This spring, governments of all levels issued COVID-19-induced border closures, lockdowns, quarantines, and shelter-in-place orders. For San Francisco, the city that constantly faces a crisis of homelessness found itself at the intersection of two crises. However, much to the surprise of officials, only around 200 positive cases have been recorded from homeless populations in San Francisco, with over 100 of these coming from the same cluster outbreak in a shelter back in April. Compared to San Francisco’s overall count of 12,155 cases and California’s count of 910,847 cases, this count is incredibly low.
While case counts are subject to data limitations, the overall trend is clear: homeless populations have not experienced the extensive disease spread that was intuitively expected of such a vulnerable population.

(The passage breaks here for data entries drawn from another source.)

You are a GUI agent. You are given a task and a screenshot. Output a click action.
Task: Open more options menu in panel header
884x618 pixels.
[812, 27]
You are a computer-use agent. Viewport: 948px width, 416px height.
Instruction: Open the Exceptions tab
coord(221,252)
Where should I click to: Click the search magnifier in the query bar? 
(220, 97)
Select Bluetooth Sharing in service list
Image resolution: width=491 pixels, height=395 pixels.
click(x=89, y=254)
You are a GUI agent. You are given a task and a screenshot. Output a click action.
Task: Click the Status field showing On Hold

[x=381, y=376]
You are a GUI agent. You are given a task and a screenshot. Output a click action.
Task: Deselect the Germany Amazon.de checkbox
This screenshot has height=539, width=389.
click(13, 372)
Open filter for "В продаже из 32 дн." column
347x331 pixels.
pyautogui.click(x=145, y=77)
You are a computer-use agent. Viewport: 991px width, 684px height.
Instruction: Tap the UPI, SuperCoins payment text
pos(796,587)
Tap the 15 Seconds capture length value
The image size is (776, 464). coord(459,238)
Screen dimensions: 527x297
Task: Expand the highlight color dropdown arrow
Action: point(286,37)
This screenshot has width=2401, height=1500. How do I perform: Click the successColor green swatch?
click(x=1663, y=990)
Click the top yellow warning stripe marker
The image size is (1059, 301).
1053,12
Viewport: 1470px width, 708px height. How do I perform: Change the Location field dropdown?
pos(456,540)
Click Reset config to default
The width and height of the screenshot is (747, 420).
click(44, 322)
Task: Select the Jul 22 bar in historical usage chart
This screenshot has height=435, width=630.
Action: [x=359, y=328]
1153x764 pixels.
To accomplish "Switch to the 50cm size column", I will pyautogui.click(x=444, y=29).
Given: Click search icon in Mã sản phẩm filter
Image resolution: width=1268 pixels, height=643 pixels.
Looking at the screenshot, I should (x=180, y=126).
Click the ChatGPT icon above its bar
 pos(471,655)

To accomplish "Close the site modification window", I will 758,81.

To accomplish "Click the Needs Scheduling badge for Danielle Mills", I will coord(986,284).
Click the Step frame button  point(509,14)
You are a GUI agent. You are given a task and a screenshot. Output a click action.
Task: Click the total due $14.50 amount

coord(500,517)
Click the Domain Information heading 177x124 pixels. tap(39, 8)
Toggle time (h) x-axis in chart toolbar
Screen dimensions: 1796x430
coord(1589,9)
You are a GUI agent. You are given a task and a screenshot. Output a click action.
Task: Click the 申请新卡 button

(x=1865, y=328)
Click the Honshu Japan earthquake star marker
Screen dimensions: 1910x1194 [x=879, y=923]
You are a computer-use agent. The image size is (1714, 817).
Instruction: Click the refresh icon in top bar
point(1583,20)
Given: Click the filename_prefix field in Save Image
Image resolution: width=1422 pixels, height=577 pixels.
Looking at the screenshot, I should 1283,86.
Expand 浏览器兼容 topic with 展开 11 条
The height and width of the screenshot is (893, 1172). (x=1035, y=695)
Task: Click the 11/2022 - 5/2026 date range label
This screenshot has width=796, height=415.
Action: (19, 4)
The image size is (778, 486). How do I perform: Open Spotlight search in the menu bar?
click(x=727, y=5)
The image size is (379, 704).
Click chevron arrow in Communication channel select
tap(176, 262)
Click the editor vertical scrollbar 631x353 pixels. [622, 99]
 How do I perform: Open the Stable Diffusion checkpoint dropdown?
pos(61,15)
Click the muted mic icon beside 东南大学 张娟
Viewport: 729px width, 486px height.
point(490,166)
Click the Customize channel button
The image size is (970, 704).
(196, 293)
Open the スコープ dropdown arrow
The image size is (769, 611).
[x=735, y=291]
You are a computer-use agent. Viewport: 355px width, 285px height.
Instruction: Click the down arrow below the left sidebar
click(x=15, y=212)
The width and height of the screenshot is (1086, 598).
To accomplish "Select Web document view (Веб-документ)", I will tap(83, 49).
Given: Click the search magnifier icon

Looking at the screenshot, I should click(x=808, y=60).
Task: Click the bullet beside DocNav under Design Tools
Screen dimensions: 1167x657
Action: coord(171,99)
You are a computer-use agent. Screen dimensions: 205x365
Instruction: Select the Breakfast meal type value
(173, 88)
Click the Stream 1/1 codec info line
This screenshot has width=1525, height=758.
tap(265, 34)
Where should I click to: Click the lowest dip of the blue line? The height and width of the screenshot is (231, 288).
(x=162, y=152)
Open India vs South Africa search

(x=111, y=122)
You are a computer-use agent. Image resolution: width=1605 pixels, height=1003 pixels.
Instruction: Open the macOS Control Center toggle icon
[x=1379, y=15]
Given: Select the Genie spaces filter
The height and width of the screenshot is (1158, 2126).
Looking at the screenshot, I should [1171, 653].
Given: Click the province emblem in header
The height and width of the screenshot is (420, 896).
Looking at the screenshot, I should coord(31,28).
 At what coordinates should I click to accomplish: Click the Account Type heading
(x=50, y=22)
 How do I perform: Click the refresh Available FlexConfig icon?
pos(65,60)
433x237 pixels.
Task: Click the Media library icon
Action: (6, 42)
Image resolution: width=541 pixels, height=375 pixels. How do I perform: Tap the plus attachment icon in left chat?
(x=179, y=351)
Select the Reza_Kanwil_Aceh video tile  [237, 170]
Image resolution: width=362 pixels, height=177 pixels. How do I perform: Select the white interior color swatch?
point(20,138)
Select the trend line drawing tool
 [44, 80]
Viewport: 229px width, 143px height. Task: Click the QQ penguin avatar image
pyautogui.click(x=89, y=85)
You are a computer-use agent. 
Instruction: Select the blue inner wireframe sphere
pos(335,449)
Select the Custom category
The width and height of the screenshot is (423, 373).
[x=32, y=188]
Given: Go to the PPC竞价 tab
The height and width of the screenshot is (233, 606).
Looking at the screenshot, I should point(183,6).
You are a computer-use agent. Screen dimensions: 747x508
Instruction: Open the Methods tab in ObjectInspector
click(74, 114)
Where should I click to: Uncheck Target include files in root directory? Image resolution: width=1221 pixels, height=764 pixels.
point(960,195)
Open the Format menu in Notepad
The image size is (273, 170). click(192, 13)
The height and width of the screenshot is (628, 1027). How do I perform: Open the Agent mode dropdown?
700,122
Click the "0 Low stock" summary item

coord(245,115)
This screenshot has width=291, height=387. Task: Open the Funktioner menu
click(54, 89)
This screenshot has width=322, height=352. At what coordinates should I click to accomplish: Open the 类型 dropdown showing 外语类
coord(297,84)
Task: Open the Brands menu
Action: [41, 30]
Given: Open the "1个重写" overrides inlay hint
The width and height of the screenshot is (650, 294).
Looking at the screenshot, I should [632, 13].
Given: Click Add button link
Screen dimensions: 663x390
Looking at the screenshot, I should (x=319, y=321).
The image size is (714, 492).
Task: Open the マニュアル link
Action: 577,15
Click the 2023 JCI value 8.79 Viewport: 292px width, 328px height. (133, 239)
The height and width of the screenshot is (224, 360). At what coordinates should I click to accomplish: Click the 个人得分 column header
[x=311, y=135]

Part of the explanation for this phenomenon is San Francisco’s local Project Roomkey initiative.
Project Roomkey in San Francisco
Announced in March by the state government, Project Roomkey aimed to provide emergency housing for 15,000 homeless individuals in empty hotel rooms. The project involved collaborative efforts across state governments, city governments, local hotels, and various local community organizations serving homeless populations. Project Roomkey is the first large-scale initiative of its kind and the first to emphasize a localized and individualized response by foregrounding community organizations in the implementation of the program. Individuals with a roomkey would have access to food and laundry services, allowing them to follow self-isolation and quarantine measures.
In San Francisco, Project Roomkey initially promised to house the city’s entire homeless population, an estimated 7,000 individuals. However, the final approved funding allotted for the project only extended hotel housing for 2,000 individuals. Alameda County Health Care for the Homeless Organization spearheaded the implementation of the project.
To enter the program, individuals needed a referral from any partnering health care provider. Referrals were issued on two criteria: 1) the individual did not have a suitable residence (i.e. living on the street), and 2) the individual had underlying medical conditions which made them a population at higher-risk for COVID-19.
Hotels that participated in the program were guaranteed 75% reimbursement for the costs of both rooms and support programs. Still, the program offered a stable, albeit alternative and unconventional, income for a sector hard-hit by the pandemic’s sharp decline in tourism.
So far, San Francisco’s Project Roomkey currently houses 2,377 individuals in hotel rooms. In total, 3,247 unique individuals have been served by the program, according to the city’s running alternative housing tracker. Uniquely to San Francisco, local organizations have aimed to use Project Roomkey as a means for providing other supportive interventions for individuals in the program including alcohol and drug management initiatives. So far, the effectiveness of these secondary initiatives has not yet been evaluated.
The future of Project Roomkey is currently uncertain as funding extends only through November. While the state government has expressed the desire to turn the emergency housing relief into long-term housing solutions by partnering with local organizations to buy hotel buildings, the implementation of this plan faces significant obstacles and a timeline beyond November’s end-of-funding date. This ongoing uncertainty of the program’s future is one area under substantial criticism.
Within San Francisco, data from March to August shows that the death rate among homeless populations has tripled. The specific causes of these deaths are unknown and subject to many complex variables; however, critics say that San Francisco’s city government did not take enough measures fast enough to protect its homeless populations. The increased death rate is seen as reflective of the project shortcomings.
As a Model for Future Solutions
Despite these criticisms, San Francisco’s Project Roomkey offers some insight for similar initiatives in other cities and for another iteration of the project within San Francisco. The project modeled effective and efficient collaboration among diverse institutions, including governments, businesses, and community organizations. The project also offered a model for integrating multiple programs —emergency housing and substance-abuse recovery initiatives— together.
Just like the pandemic that spurned its conception, the longer-term consequences of Project Roomkey for San Francisco’s homeless populations will show in the coming months. Regardless, the project has shown substantial effectiveness in helping to keep COVID-19 infection rates low for vulnerable populations on the streets.